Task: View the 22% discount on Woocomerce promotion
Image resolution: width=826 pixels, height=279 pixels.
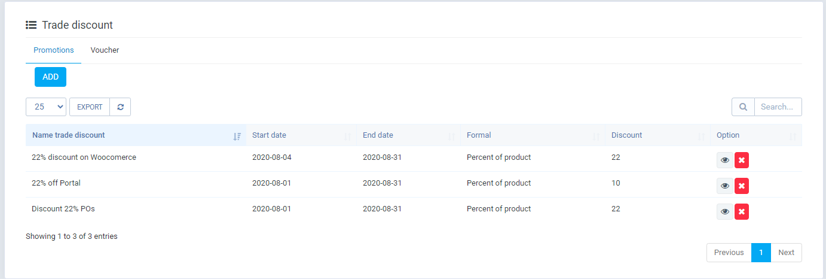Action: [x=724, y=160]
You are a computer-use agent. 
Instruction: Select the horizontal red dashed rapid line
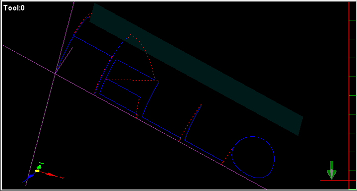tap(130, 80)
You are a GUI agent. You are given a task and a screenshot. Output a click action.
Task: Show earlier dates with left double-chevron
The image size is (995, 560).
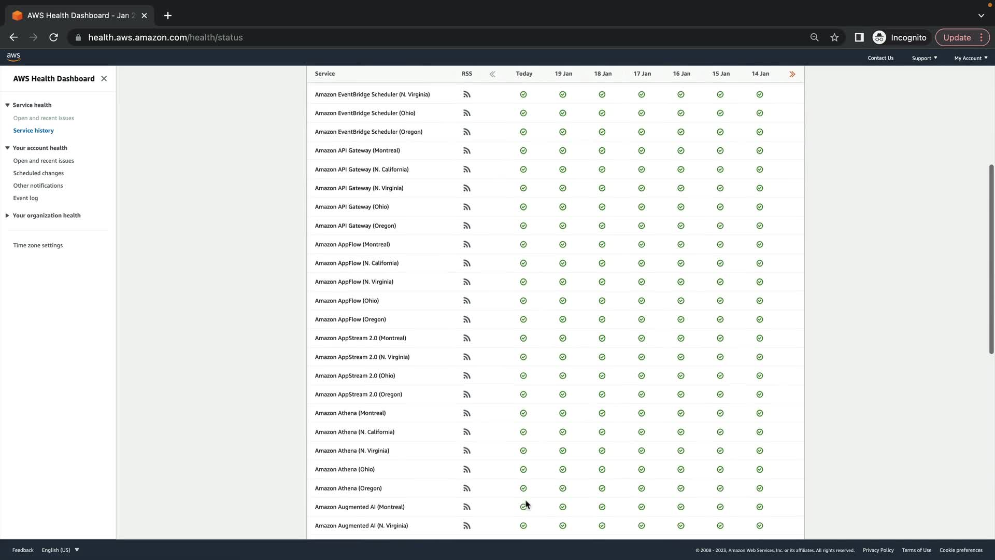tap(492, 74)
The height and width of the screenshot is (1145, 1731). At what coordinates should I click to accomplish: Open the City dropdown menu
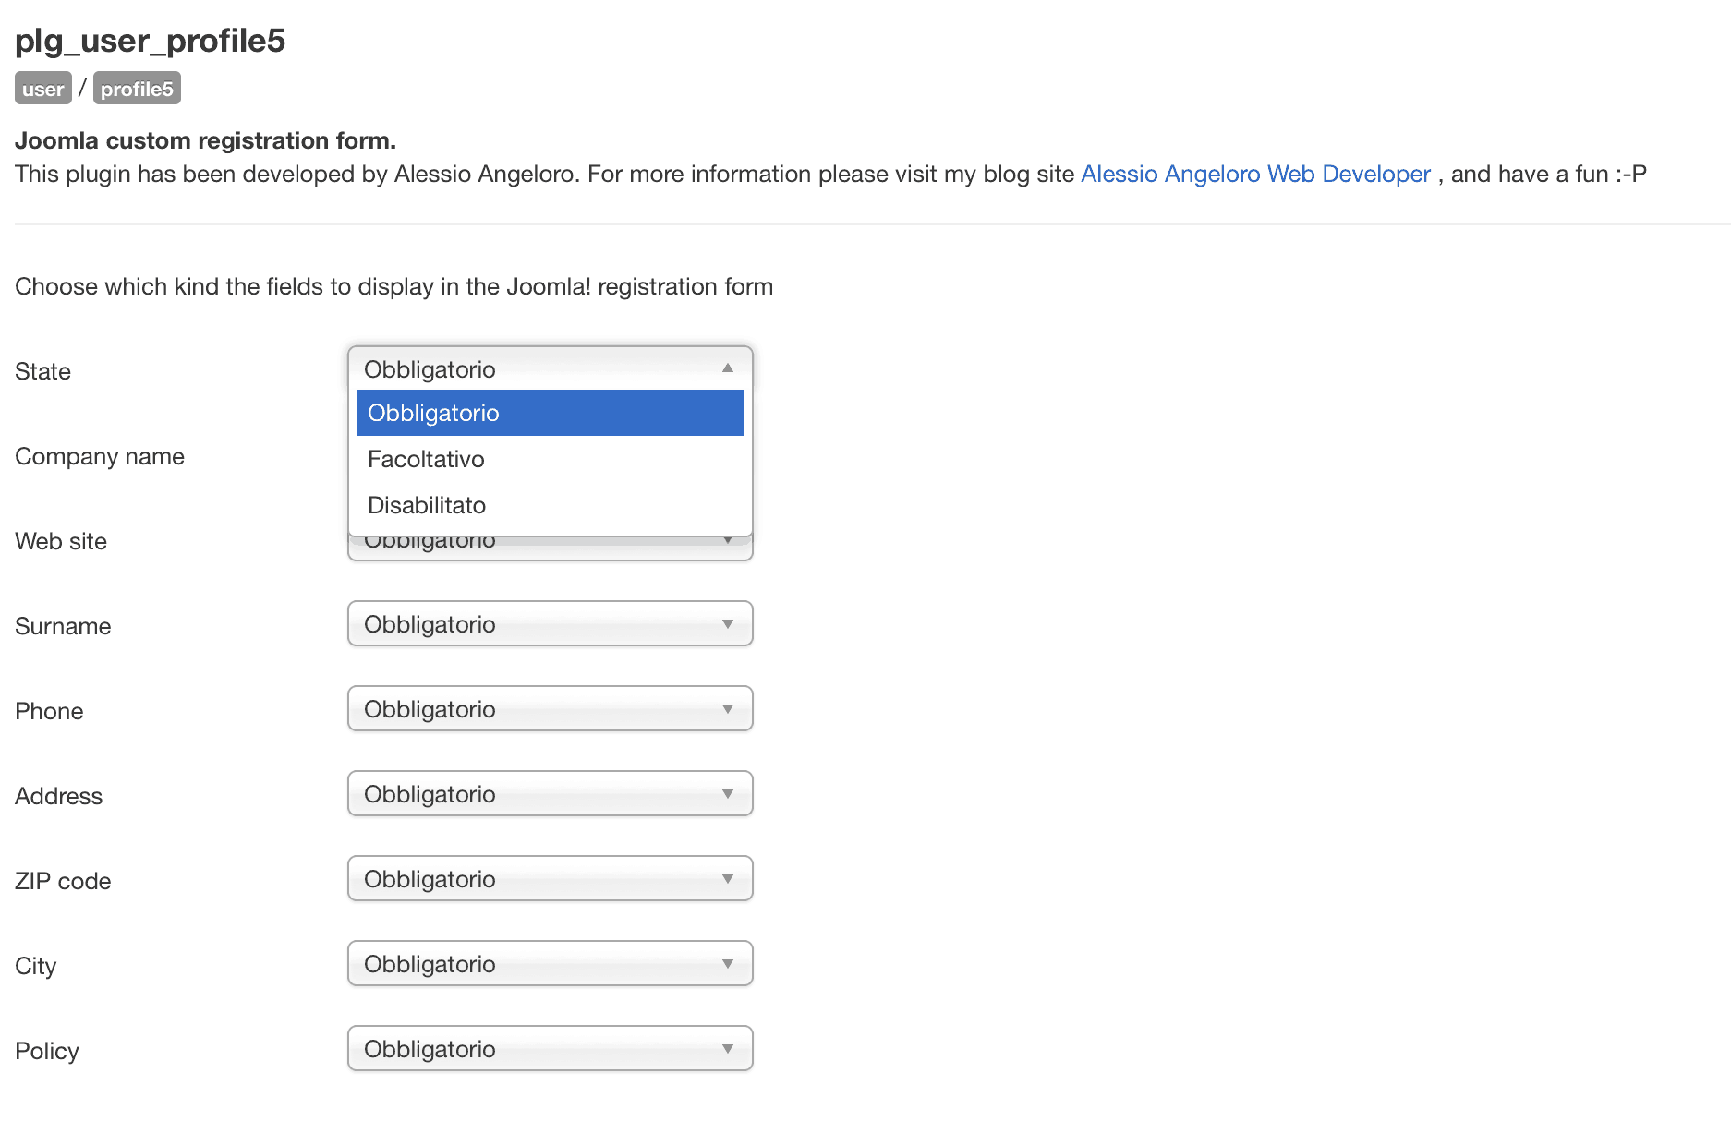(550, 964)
-- -- --
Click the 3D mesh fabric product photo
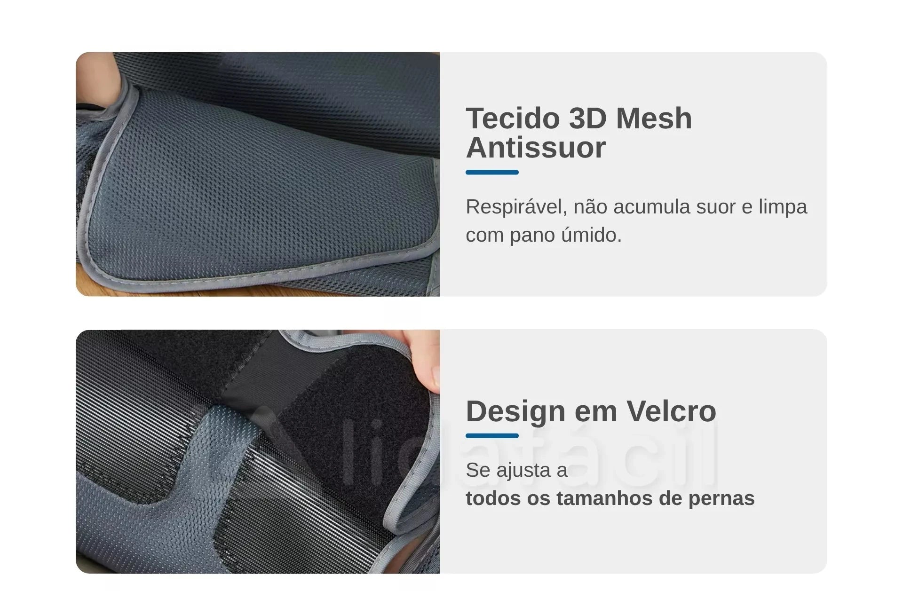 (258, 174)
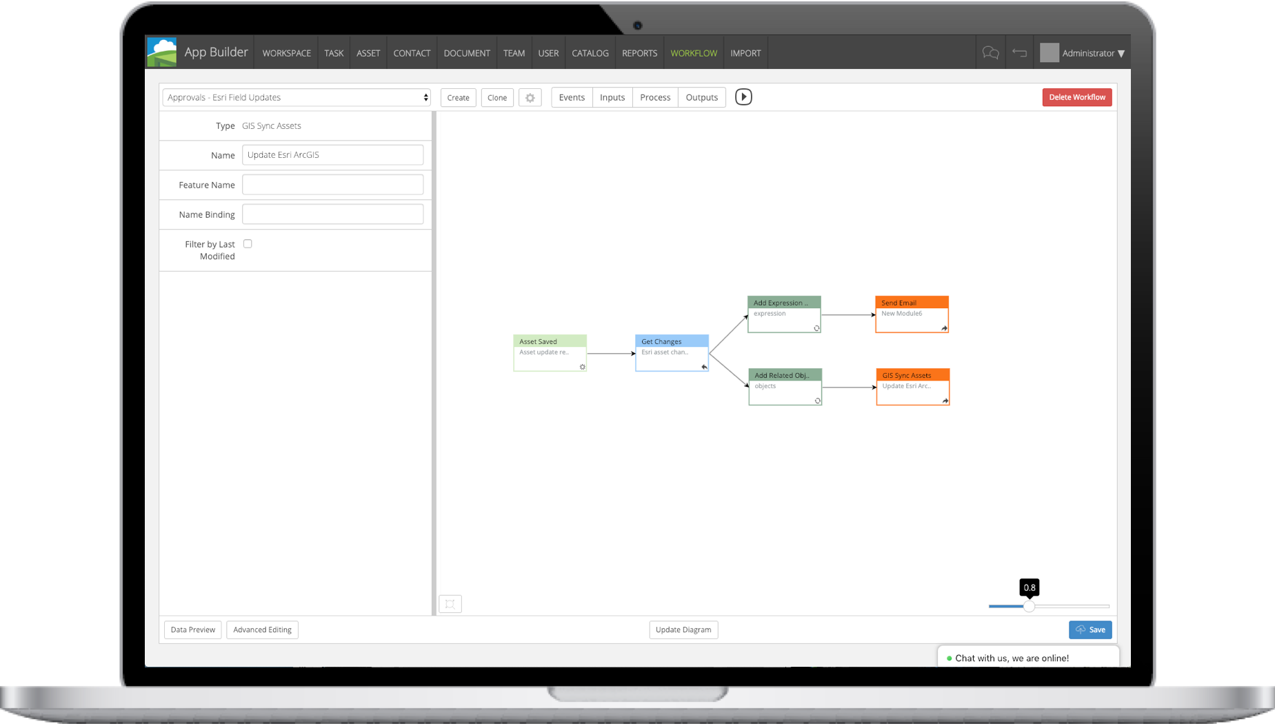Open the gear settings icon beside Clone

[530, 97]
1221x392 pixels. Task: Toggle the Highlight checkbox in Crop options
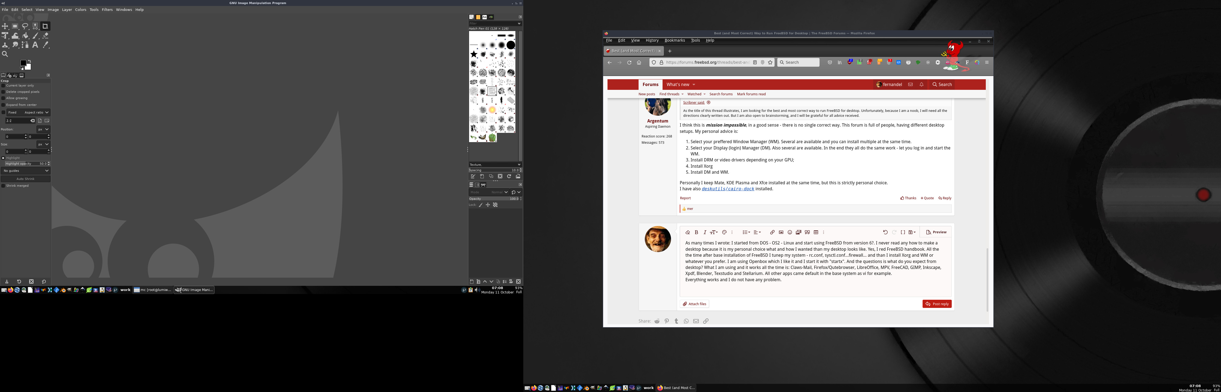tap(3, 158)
-- -- --
Problem to work on
Scale the items from the line with "Task: View the" to the line with "tap(130, 80)", both included, by reproducing every line with the requests unchanged and multiplying each answer coordinate by 1.55, rounded to the nearest whole number with halves rounded up. Leave the pictures out of the reproduced lines.

Final answer
Task: View the 22% discount on Woocomerce promotion
Image resolution: width=826 pixels, height=279 pixels.
Action: [x=1122, y=248]
You are a computer-use agent. 
Instruction: Select the horizontal red dashed rapid line
tap(202, 124)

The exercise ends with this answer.